Change Document Structure

Each change event contains detailed information about the operation:

interface ChangeStreamDocument {
  _id: string;                    // Unique change event ID
  operationType: 'insert' | 'update' | 'delete' | 'replace';
  clusterTime?: Date;             // Timestamp of the change
  fullDocument?: T;               // Full document (based on options)
  fullDocumentBeforeChange?: T;   // Document before change (based on options)
  documentKey: { _id: string };   // ID of the affected document
  ns: {                          // Namespace information
    db: string;                   // Database name
    coll: string;                 // Collection name
  };
  updateDescription?: {           // Update details (for update operations)
    updatedFields: Record<string, unknown>;
    removedFields: string[];
  };
}

Implementation Details

  • SQLite Triggers: Uses SQLite triggers to capture changes automatically
  • Change Log Table: Stores change events in a dedicated __mongolite_changes__ table
  • Polling: Efficiently polls for new changes every 100ms
  • Cleanup: Automatically cleans up triggers when change streams are closed
  • Error Handling: Robust error handling for database operations and malformed data

Best Practices

  1. Close Change Streams: Always close change streams when done to free resources
  2. Error Handling: Implement proper error handling for change stream events
  3. Buffer Management: Consider the maxBufferSize option for high-volume scenarios
  4. Cleanup: Call changeStream.cleanup() to remove triggers if needed
// Proper cleanup
try {
  const changeStream = collection.watch();
  
  // ... use change stream
  
} finally {
  changeStream.close();
  await changeStream.cleanup(); // Remove triggers if needed
}

Query Debugger

MongoLite includes an interactive query debugger to help you debug complex queries and understand how MongoDB-style filters are converted to SQL.

# Start the debugger
npx mongolite-debug

# Use with your specific database
npx mongolite-debug -d ./path/to/your/database.db

# Start with a specific collection
npx mongolite-debug -c users --verbose

The debugger provides interactive commands to:

  • Convert find queries to SQL and see the generated queries
  • Execute raw SQL queries for testing
  • Sample data from collections
  • Compare MongoDB-style queries with optimized SQL

See DEBUGGER.md for detailed usage instructions and examples.

API

MongoLite

constructor(dbPathOrOptions: string | MongoLiteOptions)

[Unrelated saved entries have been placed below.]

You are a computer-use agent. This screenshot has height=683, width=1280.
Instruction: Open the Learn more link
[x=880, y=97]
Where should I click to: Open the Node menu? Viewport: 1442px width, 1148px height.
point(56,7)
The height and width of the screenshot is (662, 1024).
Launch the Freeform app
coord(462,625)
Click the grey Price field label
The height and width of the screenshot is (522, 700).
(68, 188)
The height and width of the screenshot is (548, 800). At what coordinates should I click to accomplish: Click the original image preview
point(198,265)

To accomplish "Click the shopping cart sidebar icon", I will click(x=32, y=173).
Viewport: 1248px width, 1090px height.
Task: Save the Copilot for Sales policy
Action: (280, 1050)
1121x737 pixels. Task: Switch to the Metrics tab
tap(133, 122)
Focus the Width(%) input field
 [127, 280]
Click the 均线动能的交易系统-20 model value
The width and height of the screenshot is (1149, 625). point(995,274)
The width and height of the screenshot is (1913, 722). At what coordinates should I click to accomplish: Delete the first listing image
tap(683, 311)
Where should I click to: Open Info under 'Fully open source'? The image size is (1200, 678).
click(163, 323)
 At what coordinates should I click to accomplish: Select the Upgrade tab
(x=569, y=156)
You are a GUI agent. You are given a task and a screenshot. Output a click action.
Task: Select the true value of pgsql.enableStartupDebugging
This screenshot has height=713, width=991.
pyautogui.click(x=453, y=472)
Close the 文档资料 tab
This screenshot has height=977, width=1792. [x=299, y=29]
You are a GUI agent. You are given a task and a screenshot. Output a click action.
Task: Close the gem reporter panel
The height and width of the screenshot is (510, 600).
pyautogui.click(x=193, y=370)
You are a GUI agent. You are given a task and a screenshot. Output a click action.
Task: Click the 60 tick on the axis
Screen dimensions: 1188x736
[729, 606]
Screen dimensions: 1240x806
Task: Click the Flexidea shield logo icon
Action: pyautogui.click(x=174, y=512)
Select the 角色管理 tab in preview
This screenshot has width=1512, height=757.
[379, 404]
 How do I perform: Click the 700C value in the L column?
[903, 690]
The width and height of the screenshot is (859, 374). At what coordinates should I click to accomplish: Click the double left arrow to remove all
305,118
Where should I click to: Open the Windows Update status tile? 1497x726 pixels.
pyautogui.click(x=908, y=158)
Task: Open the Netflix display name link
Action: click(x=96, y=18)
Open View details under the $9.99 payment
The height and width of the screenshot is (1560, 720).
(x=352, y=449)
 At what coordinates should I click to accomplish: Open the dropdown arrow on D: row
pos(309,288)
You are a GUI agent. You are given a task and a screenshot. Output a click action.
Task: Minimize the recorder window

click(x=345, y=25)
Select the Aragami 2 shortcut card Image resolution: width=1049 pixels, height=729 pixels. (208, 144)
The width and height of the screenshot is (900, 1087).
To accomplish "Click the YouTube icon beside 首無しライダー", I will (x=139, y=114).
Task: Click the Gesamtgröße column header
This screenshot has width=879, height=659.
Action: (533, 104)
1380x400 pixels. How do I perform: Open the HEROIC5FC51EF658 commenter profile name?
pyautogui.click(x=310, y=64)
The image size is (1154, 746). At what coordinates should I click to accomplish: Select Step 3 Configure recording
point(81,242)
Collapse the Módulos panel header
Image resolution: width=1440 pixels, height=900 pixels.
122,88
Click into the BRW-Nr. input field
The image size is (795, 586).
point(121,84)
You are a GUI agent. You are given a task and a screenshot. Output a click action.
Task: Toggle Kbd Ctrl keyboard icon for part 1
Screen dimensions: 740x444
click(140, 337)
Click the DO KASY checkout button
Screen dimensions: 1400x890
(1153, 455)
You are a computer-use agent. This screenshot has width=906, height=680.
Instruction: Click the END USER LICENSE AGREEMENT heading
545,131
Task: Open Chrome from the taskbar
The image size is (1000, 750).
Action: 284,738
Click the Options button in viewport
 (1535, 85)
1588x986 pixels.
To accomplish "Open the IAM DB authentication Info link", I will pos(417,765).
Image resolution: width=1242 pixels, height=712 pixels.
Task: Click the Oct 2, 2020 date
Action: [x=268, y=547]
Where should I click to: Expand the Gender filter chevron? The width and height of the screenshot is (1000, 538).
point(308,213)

Creates a new MongoLite client instance.

  • dbPathOrOptions: Either a string path to the SQLite database file (e.g., './mydb.sqlite', ':memory:') or an options object.
    • MongoLiteOptions:
      • filePath: string - Path to the SQLite database file.
      • verbose?: boolean - (Optional) Enable verbose logging from the sqlite3 driver.

async connect(): Promise<void>

Explicitly opens the database connection. Operations will automatically connect if the DB is not already open.

async close(): Promise<void>

Closes the database connection.

listCollections(): Promise<string[]>

Lists all collections (tables) in the database.

// Get all collections
const collections = await client.listCollections().toArray();
console.log('Available collections:', collections);

collection<T extends DocumentWithId = DocumentWithId>(name: string): MongoLiteCollection<T>

Gets a reference to a collection (table).

  • name: The name of the collection.
  • Returns a MongoLiteCollection instance.

MongoLiteCollection<T extends DocumentWithId>

Represents a collection and provides methods to interact with its documents. T is a generic type for your document structure, which must extend DocumentWithId (i.e., have an optional _id: string field).

async insertOne(doc: Omit<T, '_id'> & { _id?: string }): Promise<InsertOneResult>

Inserts a single document into the collection. If _id is not provided, a UUID will be generated.

  • doc: The document to insert.
  • Returns InsertOneResult: { acknowledged: boolean; insertedId: string; }.

async findOne(filter: Filter<T>): Promise<T | null>

Finds a single document matching the filter.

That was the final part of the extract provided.